The advice to an accused about sexual offender registration is complicated. Cases such as Williams v. Lee and Keathley, No. ED 93827, from the Court of Appeals of Missouri, Eastern District, Division Five, decided May 4, 2010. This is a retroactivity case.
On February 5, 2000, Williams pled guilty in a military tribunal to one specification of carnal knowledge under Article 120 of the Uniform Code of Military Justice ("UCMJ"), and one specification of sodomy with a child under the age of 16 in violation of Article 125 of the UCMJ. No law — Missouri, federal, or military — required Williams to register as a sex offender at the time of his convictions.

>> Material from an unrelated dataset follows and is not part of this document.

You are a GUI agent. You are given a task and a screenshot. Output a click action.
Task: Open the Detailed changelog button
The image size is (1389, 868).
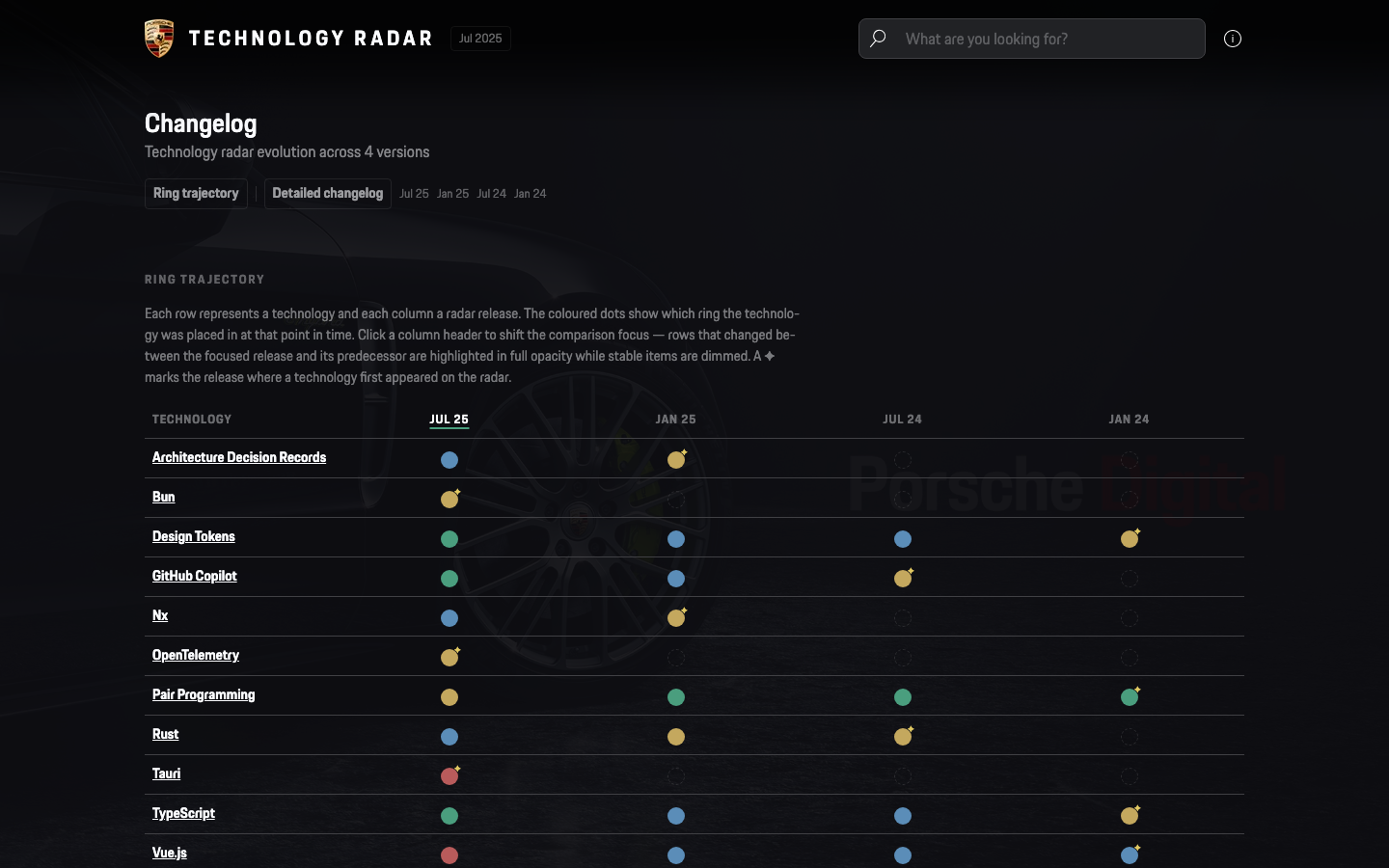pos(328,193)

However, with the passage of SORNA to police went out and required registration. But,
The Missouri Supreme Court subsequently decided Doe v. Blunt, 225 S.W.3d 421 (Mo. banc 2007). Blunt held that SORA violated Missouri’s ban on retrospective laws to the extent that it required persons to register for offenses that occurred before such offenses were added to SORA’s registration requirements.
Respondents filed a motion to dismiss Williams’s Petition and argued that federal law, the Sexual Offender Registration and Notification Act ("SORNA"), 42 U.S.C. sections 16911-16917, nonetheless required Williams to register as a sex offender in Missouri. Because Williams qualified as a sex offender under the UCMJ, Respondents asserted that SORNA imposed an independent federal obligation upon Williams to register in the jurisdiction where he resides. Since federal law required Williams to register, Respondents argued that Missouri law, section 589.401.1(5), required him to register as well.
SORNA, however, specifically exempts certain conduct from its definition of a sex offense. 42 U.S.C. section 16911(5)(C) states:
Offenses involving consensual sexual conduct
An offense involving consensual sexual conduct is not a sex offense for the purposes of this subchapter [. . .] if the victim was at least 13 years old and the offender was not more than 4 years older than the victim.
The judgment of the trial court is reversed and remanded. On remand, the trial court is directed to enter its finding that Williams is exempt from registering under SORNA pursuant to 42 U.S.C. section 16911(5)(C). The trial court is further directed to order Respondents to destroy records related to Williams’s sex offender registration.